**Requirement:**
Return each line of the data below that contains the string "agent".

== Segment start ==

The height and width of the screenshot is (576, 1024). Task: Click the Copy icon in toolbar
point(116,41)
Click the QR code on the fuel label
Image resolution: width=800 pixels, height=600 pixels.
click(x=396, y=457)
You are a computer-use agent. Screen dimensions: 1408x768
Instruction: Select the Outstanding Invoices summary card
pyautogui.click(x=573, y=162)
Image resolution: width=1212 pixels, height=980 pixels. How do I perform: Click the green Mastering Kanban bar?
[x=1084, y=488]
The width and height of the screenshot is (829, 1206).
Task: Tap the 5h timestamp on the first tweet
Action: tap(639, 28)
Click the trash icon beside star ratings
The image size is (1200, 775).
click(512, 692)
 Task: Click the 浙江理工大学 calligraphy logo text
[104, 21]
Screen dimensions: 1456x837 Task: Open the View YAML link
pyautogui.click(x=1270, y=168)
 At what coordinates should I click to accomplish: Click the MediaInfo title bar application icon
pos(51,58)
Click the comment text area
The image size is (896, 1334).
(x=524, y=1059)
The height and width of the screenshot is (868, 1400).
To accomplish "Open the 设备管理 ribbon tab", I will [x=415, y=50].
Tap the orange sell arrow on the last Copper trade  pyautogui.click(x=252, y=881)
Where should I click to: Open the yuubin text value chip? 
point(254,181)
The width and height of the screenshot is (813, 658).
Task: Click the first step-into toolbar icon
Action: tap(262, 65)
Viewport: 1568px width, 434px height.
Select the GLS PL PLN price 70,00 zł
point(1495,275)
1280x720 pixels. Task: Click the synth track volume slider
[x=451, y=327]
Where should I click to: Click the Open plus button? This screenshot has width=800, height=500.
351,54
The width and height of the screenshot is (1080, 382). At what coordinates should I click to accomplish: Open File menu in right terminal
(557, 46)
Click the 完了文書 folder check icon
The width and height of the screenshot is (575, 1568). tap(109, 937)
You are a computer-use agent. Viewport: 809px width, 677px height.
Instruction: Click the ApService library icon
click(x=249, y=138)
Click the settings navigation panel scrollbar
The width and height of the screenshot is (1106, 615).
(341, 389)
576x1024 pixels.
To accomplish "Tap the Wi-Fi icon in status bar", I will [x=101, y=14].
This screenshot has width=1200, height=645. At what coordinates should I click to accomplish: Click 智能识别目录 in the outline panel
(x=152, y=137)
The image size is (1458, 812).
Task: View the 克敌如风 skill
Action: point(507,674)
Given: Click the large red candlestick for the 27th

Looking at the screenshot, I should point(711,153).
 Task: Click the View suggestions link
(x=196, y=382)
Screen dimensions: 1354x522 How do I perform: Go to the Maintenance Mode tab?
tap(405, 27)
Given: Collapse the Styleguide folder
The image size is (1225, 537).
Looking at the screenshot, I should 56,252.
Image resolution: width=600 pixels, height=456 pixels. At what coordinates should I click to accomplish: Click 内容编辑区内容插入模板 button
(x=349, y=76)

== Segment end ==

**Your solution:**
You are a computer-use agent. Screen dimensions: 1408x768
You are a computer-use agent. Viewport: 809px width, 677px height.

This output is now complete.